There can be two occasions of sitting in a regular raka'ah. One is after the first prostration and the other is after the second prostration, sometimes referred to as the tashahhud.

The first two styles of kneeling are used alternatively by Muslims after the first prostration and during the first tashahhud. The third style of sitting is used during the final tashahhud while the index finger is pointed towards the qibla, which is the direction of Mecca.

In the last raka’ah, the prayer is concluded in sitting position by saying the taslim or peace greeting first towards the right and then towards the left.

==Sayings==

The Tashahhud, a prayer containing the Islamic testimony of absolute monotheism and Muhammad's divine apostlehood/messengerhood, is recited. Among Sunnis, the prayer is also known as "at-Tahiyyat" by the incipit and includes affirmation of God as the sole object of all worship and supplications for the Prophet and all "righteous servants of God".

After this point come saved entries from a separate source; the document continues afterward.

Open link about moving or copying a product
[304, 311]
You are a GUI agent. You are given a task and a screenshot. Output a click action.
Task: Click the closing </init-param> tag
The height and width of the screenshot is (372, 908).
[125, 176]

In the Shia version, according to Ayatullah Sistani, is "Ash hadu an la ilaha illal lahu wahdahu la sharika lah, wa ash hadu anna Muhammadan 'Abduhu wa Rasuluh, Alla humma salli 'ala Muhammadin wa aleh Muhammad". And it will be sufficient if one recited the tashahhud this way: Ash hadu an la ilaha illal lahu was ash hadu anna Muhammadan Sallal lahu Alayhi Wa Aalihi Abduhu Wa rasuluh.

===Salawat===
The tashahhud is accompanied with a recommended salawat in the final sitting:
اللَّهُمَّ صَلِّ عَلَى مُحَمَّدٍ وَعَلَى آلِ مُحَمَّدٍ، كَمَا صَلَّيْتَ عَلَى إِبْرَاهِيمَ وَعَلَى آلِ إِبْرَاهِيم، إِنَّكَ حَمِيدٌ مَجِيدٌ، اللَّهُمَّ بَارِكَ عَلَى مُحَمَّدٍ وَعَلَى آلِ مُحَمَّدٍ كَمَا بَارَكْتَ عَلَى إِبْرَاهِيمَ وَعَلَى آلِ إِبْرَاهِيمَ، إِنَّكَ حَمِيدٌ مَجِيدٌ
allāhumma ṣalli ʿalā muḥammadi(n)-w̃-w̃a-ʿalā āli muḥammadin kamā ṣallayta ʿalā ibrāhīma wa-ʿalā āli ibrāhīma innaka ḥamīdu(n)-m-majīd(un), allāhumma bārika ʿalā muḥammadi(n)-w̃-w̃a-ʿalā āli muḥammadin kamā bārakta ʿalā ibrāhīma wa-ʿalā āli ibrāhīma innaka ḥamīdu(n)-m-majīd(un)
"O God, salute unto Muhammad and unto the family of Muhammad as thou saluted unto Abraham and unto the family of Abraham. Verily thou art the Most Praiseworthy, the Most Exalted; O God, bless unto Muhammad and unto the family of Muhammad as thou blest unto Abraham and unto the family of Abraham. Verily thou art the Most Praiseworthy, the Most Exalted."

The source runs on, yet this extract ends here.